Ещё до полудня мы вышли в узкий пролив. За ним открывалась обширная бухта, опоясанная храмами, портиками, лавровыми рощами. Строения поднимались уступами, как зрительные ряды театра. А бухта была орхестрой[70]. Какие трагедии происходили здесь! Сиракузяне увидели гибель афинского владычества и афинской морской славы. Двести лет спустя здесь развернулось ещё одно грандиозное действие. Римские военные корабли были встречены искусством Архимеда. Тяжёлые камни вылетали из баллист. Огненные лучи, брошенные гигантскими зеркалами, воспламеняли мачты и паруса. Казалось, сами небожители вмешались в сражение, как во времена Гомера! Но ничто не могло остановить Марцелла[71]. Сиракузы пали. Римляне стали прочной ногой в Сицилии. А теперь потомки Марцелла спасаются бегством от пиратов!
В гавани дул резкий ветер. Он поднимал края тог и гима́тиев. Казалось, что воздух насыщен тревогой. Мы смешались с толпой. Тут были и греки, и римляне, и какие-то, судя по облику, восточные люди — сирийцы или евреи. У многих было оружие. И все бежали по набережной к форуму, окружённому храмами и портиками.

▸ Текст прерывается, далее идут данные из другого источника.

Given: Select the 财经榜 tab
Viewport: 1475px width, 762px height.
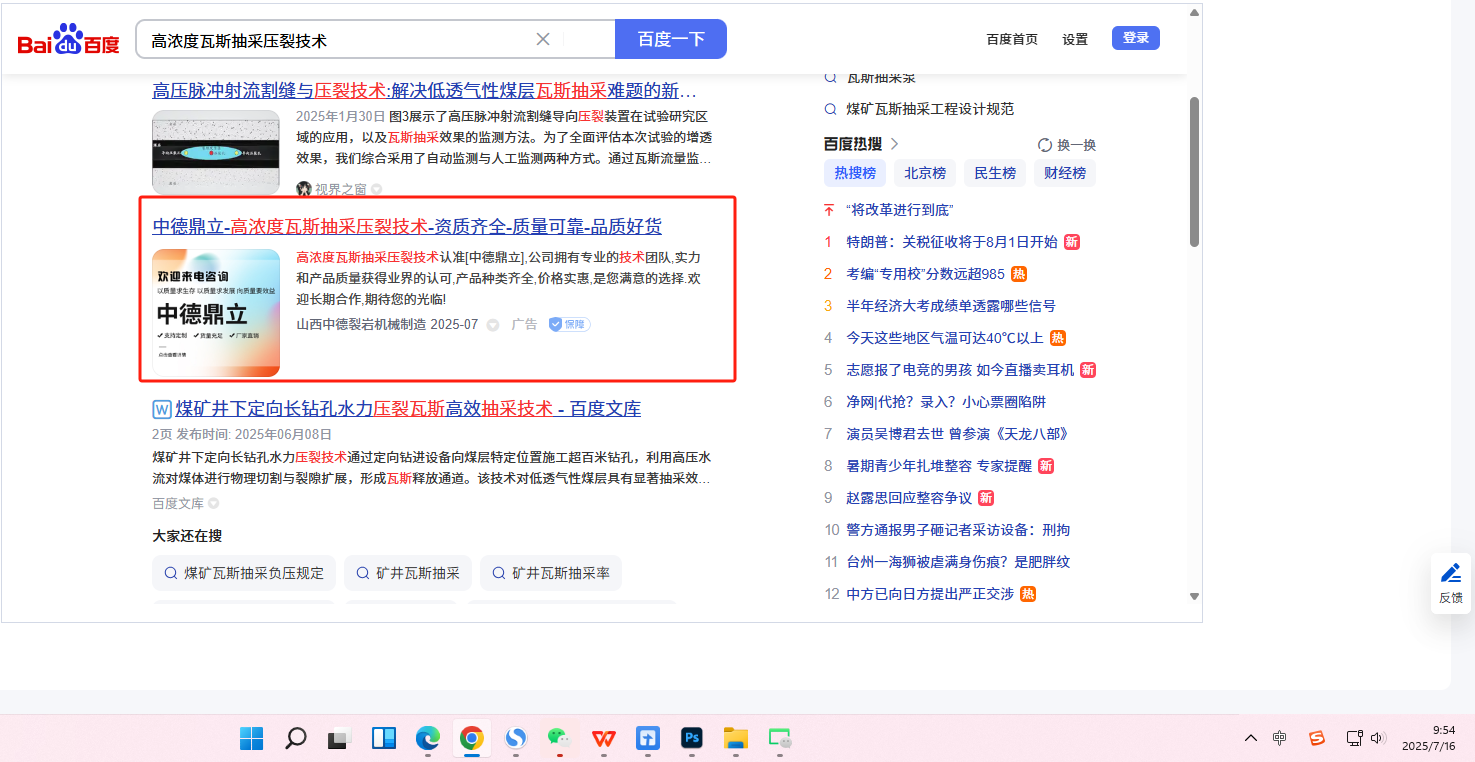Looking at the screenshot, I should pos(1064,173).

Слух о позорном поражении распространился с удивительной быстротой, как все печальные известия. Может быть, в город прибыли моряки с сожжённых кораблей? Или с крыш можно было видеть пламя?
Толпа гудела, как море во время бури. Вряд ли греков и других обитателей этого разноплемённого города трогал позор нашего оружия. Сиракузян пугало, что пираты прорвутся в беззащитную гавань. Разбойники могут разграбить склады, сжечь верфи, увести торговые корабли.
— Пропретора! Пропретора! — слышались голоса.
Стоявший со мною рядом человек надвинул на лоб войлочную шляпу и громко засмеялся.
— Какая простота! — воскликнул он сквозь душивший его хохот. — Они… ха-ха-ха… они хотят увидеть Верреса! А его не разбудит и гром Юпитера. Ха-ха! Веррес пировал всю ночь!
— Это ему так не пройдёт! — крикнул узколицый юноша в измятом гиматии. — Одно дело — наши храмы и наши дома, а другое — флот. Подумать только: выпустил корабли с половиной матросов. Да и те, кто остались, едва держались на ногах от голода.
— От голода? — повторил я удивлённо. — Сицилия — житница Рима. Я слышал, что нет земли богаче сицилийской, и вдруг…
— Но нет богатства, которым можно насытить Верреса, — перебил человек в войлочной шляпе. — Веррес не наместник, а бездонный пифос. Всё, что ему нравится, перекочёвывает в его дом — золото, серебро, молодые рабы. Веррес превратил весь остров в свой обеденный стол. Он пожирает наше достояние и наши жизни, как циклоп.
В голосе незнакомца было столько убеждённости, что я невольно проникся к нему уважением. Он назвал себя. Его звали Писандр, а по профессии — учитель гимнасия. Узнав, что мы из Италии, Писандр спросил о новостях. Какие в то время были новости? Я рассказал ему об успехах Спартака, но на всякий случай добавил, что презренные гладиаторы будут вскоре разбиты.